Classroom management involves all those actions by a teacher which affect student learning and behavior. The faculty of the School of Education at IU Northwest believes that effective classroom management is achieved through proactive means (Glasser, 1997, 1998). Reflective Professionals (Agents of Change) can maximize student involvement and minimize student disruption. Purkey and Novak (1996) emphasized that effective classrooms are inviting classrooms, where teachers intentionally invite the active participation of their students in the learning process. That is, the teachers exhibit behavior which invites students to belong and to learn. Harmin (1994, p.2) encouraged all teachers to “aim for a fully inspirational classroom.” He envisioned an effective classroom as one in which students are treated with dignity, where students are involved, and that they are self-managing and self-motivated.

Henderson (1992) proposed that the first characteristic of reflective teaching is the ethic of caring. He noted that caring teachers try to understand their students—both the students as individuals as well as; answers to their questions. The faculty in the SOE believes this is important for all students, especially students with disabilities (Wigle & DeMoulin, 1999). Borich (1992) proposed that motivation is the first step in preventing behavior problems in the classroom. The faculty, therefore, model and encourage their preservice teachers to motivate students by designing lessons which are age- and developmentally-appropriate, as well as meaningful and relevant to their students (Wigle & Manges, 1995)

The IU Northwest faculty subscribe to the belief postulated by Dewey (1916) that the school is the place where children are prepared for citizenship. They carry out that belief by modeling and encouraging the use of classroom methodologies that promote active and cooperative learning, meaningful activities, and mutual feelings of dignity and respect.

□ □ □ □

§ Directions
From the classroom management passage, set down word for word the stretch that begins at the words "The IU Northwest" and stops after "dignity and respect.".

§ Dataset extract
□ □ □ □

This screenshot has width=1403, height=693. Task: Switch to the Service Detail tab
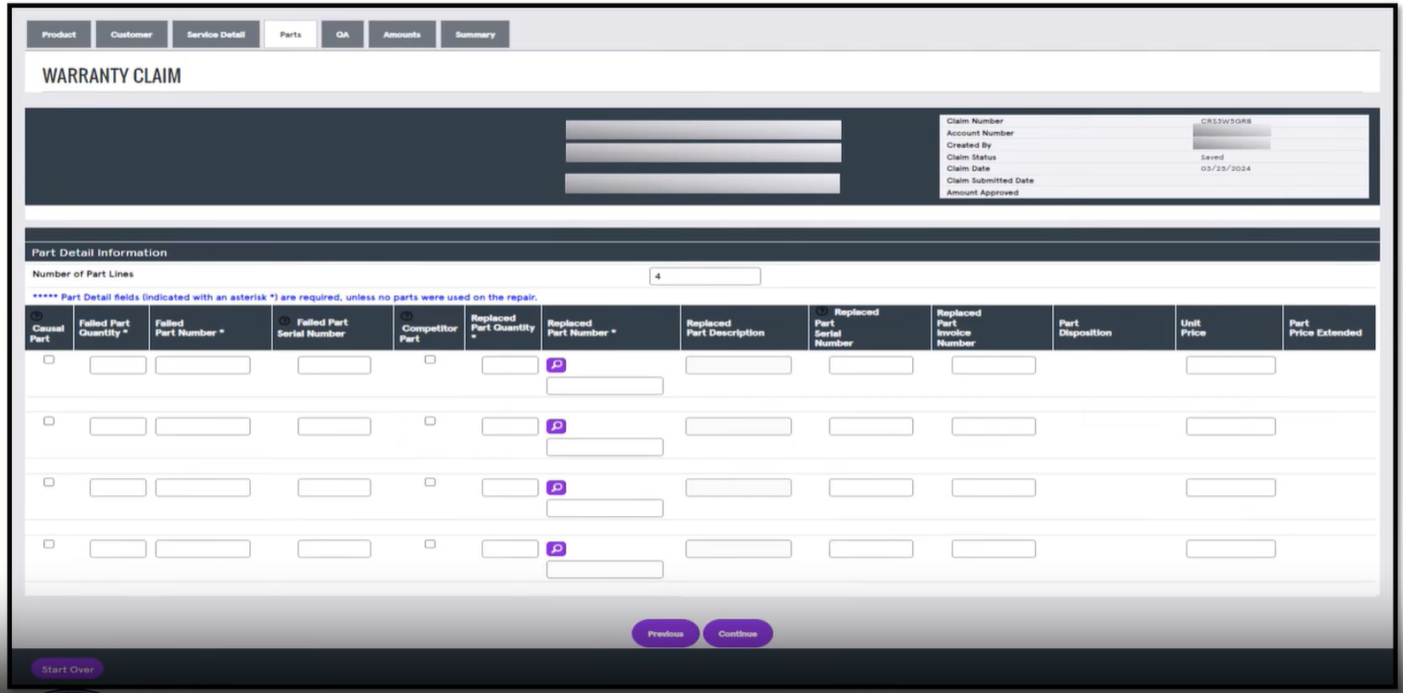coord(216,35)
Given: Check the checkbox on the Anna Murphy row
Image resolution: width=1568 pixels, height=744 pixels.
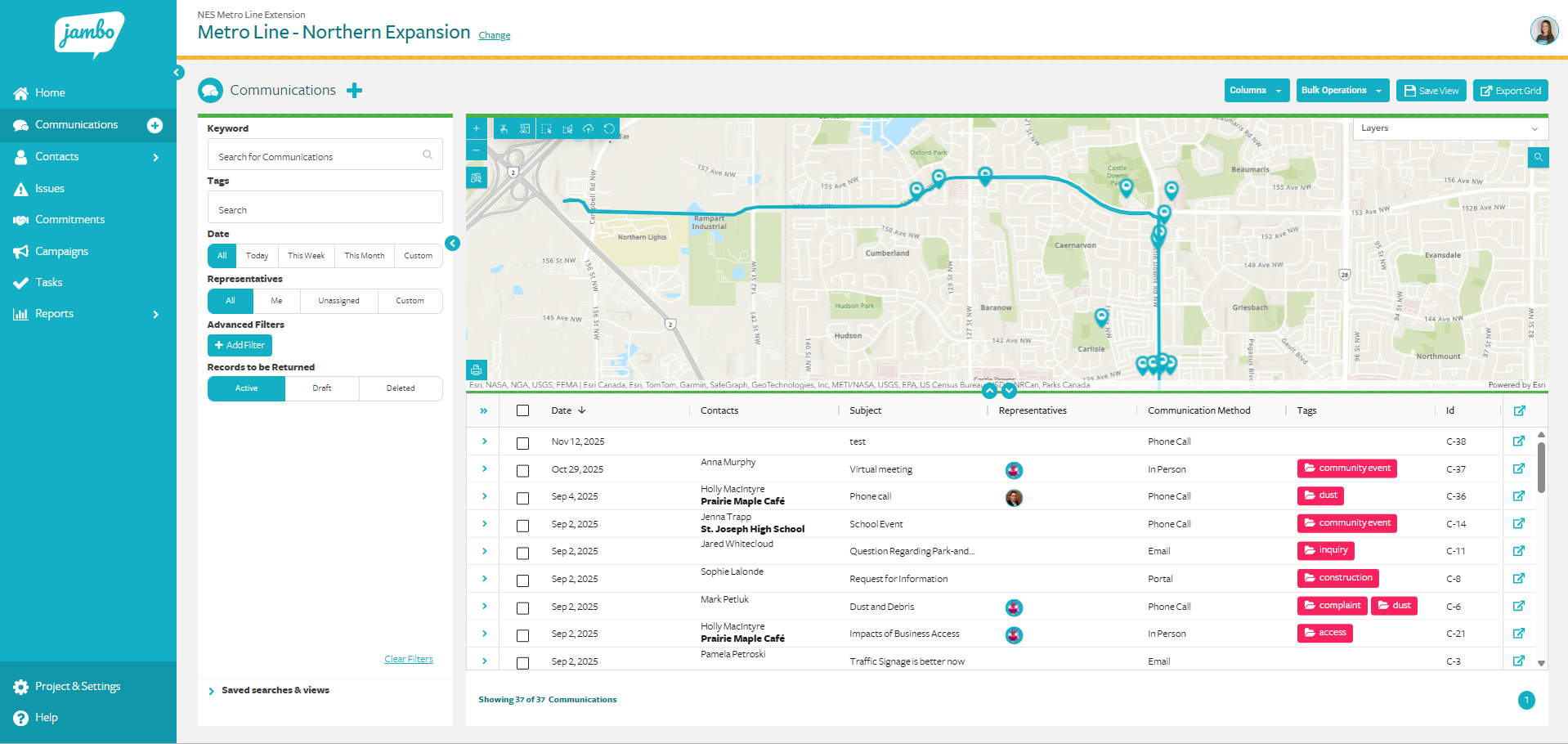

□ □ □ □

§ The reply
The IU Northwest faculty subscribe to the belief postulated by Dewey (1916) that the school is the place where children are prepared for citizenship. They carry out that belief by modeling and encouraging the use of classroom methodologies that promote active and cooperative learning, meaningful activities, and mutual feelings of dignity and respect.